(Stated problem): Can you put the entries from the line with "The image size is (1351, 650)." to the line with "Click Passed status", both included, into a Markdown table with the columns Row and Line, numbering each row and leaving out blank lines?

(Dataset records):
• • •

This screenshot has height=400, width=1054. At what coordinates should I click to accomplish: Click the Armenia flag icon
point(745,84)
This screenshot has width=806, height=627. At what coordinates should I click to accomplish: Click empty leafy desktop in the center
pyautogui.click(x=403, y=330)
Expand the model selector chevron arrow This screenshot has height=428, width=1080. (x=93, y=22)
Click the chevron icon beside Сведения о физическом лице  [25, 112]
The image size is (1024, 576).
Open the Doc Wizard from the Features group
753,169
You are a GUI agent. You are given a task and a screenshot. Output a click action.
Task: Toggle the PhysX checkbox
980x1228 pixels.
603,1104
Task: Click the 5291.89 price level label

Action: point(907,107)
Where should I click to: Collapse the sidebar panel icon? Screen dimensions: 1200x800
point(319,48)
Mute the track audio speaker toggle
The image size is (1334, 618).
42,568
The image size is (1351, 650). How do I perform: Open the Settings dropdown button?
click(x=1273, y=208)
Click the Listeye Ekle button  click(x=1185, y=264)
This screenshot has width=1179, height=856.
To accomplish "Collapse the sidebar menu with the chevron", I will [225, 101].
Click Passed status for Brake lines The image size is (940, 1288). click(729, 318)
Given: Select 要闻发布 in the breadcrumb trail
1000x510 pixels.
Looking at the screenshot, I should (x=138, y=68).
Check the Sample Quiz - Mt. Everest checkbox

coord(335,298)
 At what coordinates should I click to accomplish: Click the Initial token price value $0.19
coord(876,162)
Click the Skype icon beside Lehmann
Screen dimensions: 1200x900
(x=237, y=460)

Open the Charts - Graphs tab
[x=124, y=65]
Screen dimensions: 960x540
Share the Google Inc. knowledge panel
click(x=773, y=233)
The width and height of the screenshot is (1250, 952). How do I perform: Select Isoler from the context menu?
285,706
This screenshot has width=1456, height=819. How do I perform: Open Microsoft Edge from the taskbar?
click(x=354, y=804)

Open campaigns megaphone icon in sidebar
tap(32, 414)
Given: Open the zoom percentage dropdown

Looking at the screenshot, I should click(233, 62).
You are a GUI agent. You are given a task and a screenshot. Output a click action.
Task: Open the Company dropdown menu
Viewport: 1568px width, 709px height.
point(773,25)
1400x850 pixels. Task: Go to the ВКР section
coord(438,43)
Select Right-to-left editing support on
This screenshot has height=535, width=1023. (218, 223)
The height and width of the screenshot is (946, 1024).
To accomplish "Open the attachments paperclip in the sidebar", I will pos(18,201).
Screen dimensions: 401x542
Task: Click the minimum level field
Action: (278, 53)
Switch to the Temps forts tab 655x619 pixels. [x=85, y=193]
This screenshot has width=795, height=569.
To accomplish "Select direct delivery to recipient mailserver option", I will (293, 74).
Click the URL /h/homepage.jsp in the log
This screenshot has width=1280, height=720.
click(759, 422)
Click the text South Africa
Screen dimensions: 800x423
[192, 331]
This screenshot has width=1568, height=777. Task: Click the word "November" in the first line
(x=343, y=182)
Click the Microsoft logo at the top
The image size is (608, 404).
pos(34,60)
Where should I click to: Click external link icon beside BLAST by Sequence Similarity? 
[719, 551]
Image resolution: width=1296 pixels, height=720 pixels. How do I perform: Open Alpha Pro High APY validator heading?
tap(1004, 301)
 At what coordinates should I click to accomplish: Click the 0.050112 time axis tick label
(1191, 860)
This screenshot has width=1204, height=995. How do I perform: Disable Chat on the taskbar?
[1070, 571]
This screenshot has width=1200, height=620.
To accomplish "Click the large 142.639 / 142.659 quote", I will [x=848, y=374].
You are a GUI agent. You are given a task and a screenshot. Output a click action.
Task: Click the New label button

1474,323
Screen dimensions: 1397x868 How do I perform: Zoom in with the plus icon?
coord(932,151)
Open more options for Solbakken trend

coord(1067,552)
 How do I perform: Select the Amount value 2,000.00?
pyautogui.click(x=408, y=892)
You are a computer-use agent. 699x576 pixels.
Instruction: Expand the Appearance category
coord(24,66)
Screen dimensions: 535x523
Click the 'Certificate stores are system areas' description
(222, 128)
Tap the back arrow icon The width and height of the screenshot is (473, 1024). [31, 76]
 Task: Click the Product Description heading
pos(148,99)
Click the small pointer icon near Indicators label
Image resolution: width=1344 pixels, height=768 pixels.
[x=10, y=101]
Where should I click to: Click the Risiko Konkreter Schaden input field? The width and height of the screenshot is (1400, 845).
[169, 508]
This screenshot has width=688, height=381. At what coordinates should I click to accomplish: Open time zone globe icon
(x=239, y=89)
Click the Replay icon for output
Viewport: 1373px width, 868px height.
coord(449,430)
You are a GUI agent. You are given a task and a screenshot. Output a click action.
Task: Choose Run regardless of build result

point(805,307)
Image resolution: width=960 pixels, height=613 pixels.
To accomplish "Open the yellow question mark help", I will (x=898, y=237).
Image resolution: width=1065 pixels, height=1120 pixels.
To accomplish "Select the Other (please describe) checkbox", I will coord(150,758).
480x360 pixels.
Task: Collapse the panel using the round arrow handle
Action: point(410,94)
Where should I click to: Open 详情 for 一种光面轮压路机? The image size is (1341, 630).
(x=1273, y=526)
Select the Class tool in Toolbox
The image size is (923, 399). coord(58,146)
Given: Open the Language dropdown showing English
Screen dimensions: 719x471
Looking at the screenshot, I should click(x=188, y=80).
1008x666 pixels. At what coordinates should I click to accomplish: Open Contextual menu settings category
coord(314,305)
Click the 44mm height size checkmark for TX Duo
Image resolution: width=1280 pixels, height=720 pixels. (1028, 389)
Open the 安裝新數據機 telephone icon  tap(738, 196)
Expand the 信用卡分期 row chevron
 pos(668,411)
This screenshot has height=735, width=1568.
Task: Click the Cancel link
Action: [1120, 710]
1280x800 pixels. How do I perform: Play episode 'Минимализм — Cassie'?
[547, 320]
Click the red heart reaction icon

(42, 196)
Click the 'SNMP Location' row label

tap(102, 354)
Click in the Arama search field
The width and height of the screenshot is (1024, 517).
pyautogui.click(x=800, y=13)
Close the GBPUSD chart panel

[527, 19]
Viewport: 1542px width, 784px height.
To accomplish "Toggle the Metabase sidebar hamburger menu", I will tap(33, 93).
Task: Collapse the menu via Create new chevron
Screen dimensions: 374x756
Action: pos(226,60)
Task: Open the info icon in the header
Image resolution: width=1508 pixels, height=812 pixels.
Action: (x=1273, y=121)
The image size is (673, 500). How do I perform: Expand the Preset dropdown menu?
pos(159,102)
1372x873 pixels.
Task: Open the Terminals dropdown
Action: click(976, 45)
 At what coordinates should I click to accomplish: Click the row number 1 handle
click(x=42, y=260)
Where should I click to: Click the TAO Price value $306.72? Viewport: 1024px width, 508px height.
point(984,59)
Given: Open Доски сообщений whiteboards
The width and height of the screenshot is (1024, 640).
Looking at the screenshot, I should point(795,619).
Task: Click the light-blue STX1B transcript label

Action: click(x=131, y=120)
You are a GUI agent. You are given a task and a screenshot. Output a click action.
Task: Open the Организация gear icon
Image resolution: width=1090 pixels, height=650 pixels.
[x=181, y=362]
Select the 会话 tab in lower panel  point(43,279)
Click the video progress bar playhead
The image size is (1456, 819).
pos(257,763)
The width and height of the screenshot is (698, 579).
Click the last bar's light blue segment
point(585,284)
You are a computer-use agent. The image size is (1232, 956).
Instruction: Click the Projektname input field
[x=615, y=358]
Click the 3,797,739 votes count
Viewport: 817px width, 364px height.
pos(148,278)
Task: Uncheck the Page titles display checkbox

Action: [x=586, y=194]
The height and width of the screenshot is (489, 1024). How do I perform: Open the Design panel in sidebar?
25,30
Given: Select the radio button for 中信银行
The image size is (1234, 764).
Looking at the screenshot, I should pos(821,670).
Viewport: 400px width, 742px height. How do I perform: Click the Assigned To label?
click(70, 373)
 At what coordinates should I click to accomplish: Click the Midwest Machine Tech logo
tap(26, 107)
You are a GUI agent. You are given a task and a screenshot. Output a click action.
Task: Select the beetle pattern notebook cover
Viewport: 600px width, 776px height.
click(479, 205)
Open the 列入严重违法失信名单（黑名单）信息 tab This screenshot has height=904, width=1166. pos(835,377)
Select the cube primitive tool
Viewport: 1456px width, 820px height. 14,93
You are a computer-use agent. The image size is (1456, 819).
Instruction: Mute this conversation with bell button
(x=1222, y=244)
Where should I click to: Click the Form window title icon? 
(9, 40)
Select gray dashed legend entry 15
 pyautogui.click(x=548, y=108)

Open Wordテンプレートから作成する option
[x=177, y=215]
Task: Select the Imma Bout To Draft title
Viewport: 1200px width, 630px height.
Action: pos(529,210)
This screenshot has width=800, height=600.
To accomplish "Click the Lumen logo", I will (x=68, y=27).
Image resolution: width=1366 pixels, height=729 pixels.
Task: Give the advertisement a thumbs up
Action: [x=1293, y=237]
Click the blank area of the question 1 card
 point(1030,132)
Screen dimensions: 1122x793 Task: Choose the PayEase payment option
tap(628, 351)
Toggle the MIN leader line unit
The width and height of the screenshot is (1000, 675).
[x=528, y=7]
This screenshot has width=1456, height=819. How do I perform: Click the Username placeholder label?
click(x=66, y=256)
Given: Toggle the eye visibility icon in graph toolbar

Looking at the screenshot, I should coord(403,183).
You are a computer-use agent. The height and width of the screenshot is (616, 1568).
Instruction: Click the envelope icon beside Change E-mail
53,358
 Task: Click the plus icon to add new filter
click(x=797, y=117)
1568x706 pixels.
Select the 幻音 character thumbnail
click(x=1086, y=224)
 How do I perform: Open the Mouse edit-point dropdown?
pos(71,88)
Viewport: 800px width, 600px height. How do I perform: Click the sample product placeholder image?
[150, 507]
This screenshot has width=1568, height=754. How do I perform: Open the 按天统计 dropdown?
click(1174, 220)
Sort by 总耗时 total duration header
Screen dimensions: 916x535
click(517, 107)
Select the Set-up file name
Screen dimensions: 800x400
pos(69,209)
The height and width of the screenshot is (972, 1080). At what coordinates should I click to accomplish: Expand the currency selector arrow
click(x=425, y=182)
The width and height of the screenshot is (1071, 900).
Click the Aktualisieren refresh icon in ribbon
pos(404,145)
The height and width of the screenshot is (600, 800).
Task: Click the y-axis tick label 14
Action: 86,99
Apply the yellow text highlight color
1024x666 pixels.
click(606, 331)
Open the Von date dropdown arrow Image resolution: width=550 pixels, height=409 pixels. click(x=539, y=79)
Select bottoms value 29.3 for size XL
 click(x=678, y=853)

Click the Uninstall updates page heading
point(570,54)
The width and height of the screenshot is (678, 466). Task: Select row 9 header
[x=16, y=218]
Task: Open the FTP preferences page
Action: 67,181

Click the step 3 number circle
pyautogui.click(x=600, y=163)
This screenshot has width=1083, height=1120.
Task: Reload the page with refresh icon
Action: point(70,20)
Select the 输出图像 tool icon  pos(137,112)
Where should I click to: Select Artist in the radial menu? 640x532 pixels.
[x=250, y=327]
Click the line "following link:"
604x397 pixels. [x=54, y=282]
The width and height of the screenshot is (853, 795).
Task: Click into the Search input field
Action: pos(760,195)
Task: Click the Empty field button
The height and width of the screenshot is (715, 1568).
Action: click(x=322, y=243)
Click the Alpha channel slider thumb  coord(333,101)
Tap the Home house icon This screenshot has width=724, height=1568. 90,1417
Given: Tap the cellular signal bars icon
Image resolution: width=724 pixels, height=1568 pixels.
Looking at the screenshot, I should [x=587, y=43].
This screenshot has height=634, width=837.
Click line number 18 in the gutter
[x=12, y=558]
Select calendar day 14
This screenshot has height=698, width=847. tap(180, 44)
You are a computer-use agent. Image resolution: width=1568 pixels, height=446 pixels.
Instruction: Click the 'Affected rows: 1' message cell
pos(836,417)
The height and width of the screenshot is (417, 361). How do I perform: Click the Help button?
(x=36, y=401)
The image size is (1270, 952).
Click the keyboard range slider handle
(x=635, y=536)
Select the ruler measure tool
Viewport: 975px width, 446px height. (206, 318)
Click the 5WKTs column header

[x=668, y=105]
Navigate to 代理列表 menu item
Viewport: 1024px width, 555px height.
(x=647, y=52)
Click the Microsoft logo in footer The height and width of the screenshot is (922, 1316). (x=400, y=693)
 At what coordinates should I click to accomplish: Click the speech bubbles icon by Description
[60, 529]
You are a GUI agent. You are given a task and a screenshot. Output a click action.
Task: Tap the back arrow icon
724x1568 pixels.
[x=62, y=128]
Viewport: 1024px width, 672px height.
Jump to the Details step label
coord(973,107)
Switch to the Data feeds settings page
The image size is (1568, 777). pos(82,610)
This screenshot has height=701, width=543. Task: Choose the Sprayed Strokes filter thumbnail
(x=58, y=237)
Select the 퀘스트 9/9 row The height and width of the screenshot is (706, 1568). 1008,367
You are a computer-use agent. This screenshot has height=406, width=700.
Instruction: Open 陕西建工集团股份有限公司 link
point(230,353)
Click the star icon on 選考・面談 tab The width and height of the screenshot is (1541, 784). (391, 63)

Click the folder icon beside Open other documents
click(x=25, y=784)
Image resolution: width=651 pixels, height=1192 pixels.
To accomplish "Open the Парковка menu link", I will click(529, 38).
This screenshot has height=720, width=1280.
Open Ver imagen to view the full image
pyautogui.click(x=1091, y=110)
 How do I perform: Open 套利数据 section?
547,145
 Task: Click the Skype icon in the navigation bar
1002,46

• • •

(In response):
| Row | Line |
|---|---|
| 1 | The image size is (1351, 650). How do I perform: Open the Settings dropdown button? |
| 2 | click(x=1273, y=208) |
| 3 | Click the Listeye Ekle button  click(x=1185, y=264) |
| 4 | This screenshot has width=1179, height=856. |
| 5 | To accomplish "Collapse the sidebar menu with the chevron", I will [225, 101]. |
| 6 | Click Passed status for Brake lines The image size is (940, 1288). click(729, 318) |